Friday, October 14, 2005

Weekend Words G

What! The weekend is here already!? Ah, I delight in Friday. This looks like a busy weekend for us, but we get to see some old friends. (Yes, because we are contemporaries, they are old friends.) Time for some words.

GALLIMAUFRY [gah-lee-MO-free]
I can hear the protests now: "That's not right! It's the name of your blog." So it is, so it is. And you believe you know what it means because it must be a miscellany, right? Well, do you know the source of the word? In fact it means "a stew" and the word comes from French. Ironically, the "galli" part of it does not seem to come from the Latin name for France (Gaul; cf. gallicanism). In fact no one seems to know where the old French word "galimaufre" came from. I will do more research, perhaps while consuming stew.
FURTHER RESEARCH
The old French word galimafrée first appeared in literature at the end of the fourteenth century. Though the origin is obscure, it likely comes from a couple of Picard words: galer meaning "to have fun" and mafrer meaning "to eat a lot." Imagine a scene in which a cook brings out a steaming cauldron of bubbling stew and proclaims "Galez! Mafrez!" Pronounced gah-LAY, ma-FRAY, it would translate roughly as "Have fun! Gorge yourselves!" So apprently in Picardy during the Middle Ages, people amused themselves by eating lots of stew or gallimaufry.

GALACTOPHAGE [guh-LAC-to-fage]
This is the perfect word for addressing annoying children. Oh, sure, you could say "rug-rat" or "ankle-biter," but they have heard those terms before. This one simply means "milk drinker" but it has such a ring to it. For more confusion, address them as "ante-jentacular galactophages"; that means they drink milk before breakfast. Have a great weekend!

3 comments:

jonboy said...

How do we know you aren't just making this stuff up?

spookyrach said...

I'm totally into the whole stew o' fun thing. That's cool.

You could try using the galactophage thing on your kids, but then they'd go repeating it at school and the teacher would be calling your house and there would be detention involved and you'd try to explain - "No - really! It just means milk-drinker! Honest!". But no one would buy it and you'd be drummed out of the PTA.

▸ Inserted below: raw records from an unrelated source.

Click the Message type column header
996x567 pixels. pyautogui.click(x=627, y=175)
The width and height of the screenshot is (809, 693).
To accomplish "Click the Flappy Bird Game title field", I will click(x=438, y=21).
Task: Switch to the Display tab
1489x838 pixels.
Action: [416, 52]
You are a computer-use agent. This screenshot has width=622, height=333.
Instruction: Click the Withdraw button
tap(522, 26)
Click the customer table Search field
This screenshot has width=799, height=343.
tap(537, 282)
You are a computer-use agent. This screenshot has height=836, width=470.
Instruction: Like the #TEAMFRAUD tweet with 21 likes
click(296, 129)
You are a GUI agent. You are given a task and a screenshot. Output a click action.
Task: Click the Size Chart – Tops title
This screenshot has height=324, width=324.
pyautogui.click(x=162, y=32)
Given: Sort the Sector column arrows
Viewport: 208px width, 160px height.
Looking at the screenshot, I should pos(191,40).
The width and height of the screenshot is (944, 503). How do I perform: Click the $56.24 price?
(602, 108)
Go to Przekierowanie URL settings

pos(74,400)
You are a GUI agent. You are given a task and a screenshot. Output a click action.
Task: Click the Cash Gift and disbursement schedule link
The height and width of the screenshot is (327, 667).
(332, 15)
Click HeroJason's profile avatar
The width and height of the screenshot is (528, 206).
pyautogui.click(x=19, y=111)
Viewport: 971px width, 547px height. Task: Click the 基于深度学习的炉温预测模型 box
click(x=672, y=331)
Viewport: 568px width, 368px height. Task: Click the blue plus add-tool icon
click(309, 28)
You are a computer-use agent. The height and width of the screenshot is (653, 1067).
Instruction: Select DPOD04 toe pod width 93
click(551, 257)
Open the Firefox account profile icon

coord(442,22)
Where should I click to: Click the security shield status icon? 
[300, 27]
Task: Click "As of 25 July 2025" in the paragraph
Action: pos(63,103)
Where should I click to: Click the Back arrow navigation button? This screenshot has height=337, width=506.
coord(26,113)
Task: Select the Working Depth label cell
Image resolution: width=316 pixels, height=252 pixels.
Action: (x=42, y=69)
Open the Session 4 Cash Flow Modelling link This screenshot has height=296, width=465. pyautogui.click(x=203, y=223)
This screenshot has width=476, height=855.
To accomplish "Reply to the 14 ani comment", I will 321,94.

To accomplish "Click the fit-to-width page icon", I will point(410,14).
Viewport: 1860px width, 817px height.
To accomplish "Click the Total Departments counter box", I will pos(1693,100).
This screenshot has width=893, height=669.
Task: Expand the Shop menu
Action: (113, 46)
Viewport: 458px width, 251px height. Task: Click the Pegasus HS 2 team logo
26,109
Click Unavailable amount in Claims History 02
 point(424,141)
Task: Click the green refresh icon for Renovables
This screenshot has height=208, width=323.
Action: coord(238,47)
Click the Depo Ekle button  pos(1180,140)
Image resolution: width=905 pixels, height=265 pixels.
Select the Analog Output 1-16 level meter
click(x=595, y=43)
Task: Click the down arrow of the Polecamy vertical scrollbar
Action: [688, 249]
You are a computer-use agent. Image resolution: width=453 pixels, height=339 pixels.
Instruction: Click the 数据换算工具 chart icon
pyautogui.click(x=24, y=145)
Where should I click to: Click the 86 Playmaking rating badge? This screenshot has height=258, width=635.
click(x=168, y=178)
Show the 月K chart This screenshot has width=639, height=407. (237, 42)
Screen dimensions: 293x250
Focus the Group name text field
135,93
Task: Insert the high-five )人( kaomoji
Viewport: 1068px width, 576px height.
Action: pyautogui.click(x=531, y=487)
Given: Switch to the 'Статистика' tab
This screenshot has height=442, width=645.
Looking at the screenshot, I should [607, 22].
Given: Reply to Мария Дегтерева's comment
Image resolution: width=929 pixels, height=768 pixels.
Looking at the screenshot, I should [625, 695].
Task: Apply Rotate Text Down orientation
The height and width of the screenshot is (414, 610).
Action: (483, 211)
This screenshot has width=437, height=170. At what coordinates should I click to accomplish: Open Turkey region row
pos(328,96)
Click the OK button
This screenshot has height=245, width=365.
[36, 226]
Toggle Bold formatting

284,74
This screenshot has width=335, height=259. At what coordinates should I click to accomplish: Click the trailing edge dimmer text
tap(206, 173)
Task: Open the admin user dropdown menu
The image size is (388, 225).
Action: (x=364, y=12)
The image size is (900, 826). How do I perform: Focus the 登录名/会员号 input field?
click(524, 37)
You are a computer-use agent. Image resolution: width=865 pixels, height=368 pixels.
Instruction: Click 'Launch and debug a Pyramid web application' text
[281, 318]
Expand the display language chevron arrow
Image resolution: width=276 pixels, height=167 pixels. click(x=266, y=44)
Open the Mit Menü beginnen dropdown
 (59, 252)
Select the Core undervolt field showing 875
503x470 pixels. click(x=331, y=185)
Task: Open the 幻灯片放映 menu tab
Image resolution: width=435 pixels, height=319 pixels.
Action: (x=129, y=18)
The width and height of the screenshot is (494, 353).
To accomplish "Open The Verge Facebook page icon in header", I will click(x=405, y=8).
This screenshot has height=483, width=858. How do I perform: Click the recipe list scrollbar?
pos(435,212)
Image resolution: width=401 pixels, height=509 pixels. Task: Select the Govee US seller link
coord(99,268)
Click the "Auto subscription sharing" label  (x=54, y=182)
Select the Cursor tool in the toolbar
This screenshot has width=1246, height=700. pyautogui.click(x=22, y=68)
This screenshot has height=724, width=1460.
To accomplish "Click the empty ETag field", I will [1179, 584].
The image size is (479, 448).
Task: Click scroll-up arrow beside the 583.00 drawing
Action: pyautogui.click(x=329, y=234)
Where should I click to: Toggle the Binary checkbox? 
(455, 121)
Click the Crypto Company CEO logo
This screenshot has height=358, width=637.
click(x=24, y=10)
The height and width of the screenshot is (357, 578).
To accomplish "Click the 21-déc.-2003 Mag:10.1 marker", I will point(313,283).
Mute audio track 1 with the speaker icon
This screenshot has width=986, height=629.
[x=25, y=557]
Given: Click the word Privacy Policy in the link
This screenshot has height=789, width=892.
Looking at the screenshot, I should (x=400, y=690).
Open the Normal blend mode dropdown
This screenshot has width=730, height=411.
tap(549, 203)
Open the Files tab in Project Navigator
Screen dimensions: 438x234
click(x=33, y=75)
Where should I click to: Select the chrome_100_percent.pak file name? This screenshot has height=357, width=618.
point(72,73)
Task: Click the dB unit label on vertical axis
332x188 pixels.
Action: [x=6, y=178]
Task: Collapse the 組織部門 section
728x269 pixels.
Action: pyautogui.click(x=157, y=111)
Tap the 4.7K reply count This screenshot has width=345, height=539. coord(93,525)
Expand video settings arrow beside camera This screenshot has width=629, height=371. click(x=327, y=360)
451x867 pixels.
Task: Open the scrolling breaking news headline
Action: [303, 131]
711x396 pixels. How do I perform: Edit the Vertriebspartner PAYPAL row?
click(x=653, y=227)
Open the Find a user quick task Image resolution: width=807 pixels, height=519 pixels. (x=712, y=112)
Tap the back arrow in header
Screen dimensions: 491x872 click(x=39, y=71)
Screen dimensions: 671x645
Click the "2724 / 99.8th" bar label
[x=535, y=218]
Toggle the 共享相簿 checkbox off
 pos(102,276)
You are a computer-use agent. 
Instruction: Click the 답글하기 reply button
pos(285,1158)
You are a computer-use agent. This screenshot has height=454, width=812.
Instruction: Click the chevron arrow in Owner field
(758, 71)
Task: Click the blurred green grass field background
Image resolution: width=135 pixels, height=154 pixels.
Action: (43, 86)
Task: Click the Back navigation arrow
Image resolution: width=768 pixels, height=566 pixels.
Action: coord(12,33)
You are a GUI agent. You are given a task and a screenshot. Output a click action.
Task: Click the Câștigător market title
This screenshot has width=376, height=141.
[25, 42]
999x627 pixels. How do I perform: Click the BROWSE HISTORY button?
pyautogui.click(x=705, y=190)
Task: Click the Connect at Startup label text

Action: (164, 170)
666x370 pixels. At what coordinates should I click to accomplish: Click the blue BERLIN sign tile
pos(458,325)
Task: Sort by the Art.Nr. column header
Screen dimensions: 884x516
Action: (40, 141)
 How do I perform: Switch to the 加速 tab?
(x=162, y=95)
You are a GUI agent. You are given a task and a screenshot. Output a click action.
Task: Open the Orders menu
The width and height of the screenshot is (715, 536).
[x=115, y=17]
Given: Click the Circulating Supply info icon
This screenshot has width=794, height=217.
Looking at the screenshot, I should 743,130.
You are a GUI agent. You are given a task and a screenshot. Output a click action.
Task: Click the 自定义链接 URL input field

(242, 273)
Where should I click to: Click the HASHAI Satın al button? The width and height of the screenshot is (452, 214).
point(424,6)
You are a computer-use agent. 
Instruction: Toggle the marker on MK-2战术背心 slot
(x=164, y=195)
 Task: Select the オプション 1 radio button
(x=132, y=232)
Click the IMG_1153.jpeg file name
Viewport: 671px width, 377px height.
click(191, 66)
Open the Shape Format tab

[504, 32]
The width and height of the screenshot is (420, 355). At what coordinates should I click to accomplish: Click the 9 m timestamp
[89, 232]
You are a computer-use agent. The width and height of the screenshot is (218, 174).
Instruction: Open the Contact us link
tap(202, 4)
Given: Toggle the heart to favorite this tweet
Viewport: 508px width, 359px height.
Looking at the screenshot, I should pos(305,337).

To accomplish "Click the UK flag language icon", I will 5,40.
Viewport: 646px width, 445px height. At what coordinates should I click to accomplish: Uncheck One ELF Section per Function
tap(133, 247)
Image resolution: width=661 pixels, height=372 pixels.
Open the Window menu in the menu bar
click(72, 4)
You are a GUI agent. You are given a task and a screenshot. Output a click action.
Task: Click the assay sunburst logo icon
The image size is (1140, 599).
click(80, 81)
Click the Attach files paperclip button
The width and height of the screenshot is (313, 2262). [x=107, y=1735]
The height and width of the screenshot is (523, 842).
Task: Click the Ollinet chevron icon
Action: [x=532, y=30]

Which might not be a bad idea, at that...

little david said...

I suppose if you do not have an unabridged dictionary at your disposal, Jonboy, you don't know if I am making it up. I must confess that I occasionally consult a book called The Superior Person's Book of Words, the author of which has planted a few spurious terms just so the reader will not feel too superior. But I check out everything with a thoroughness commensurate with the gravity of this blog. For instance, the research on "gallimaufry" came largely from the Larousse Nouveau dictionnaire étymologique et historique.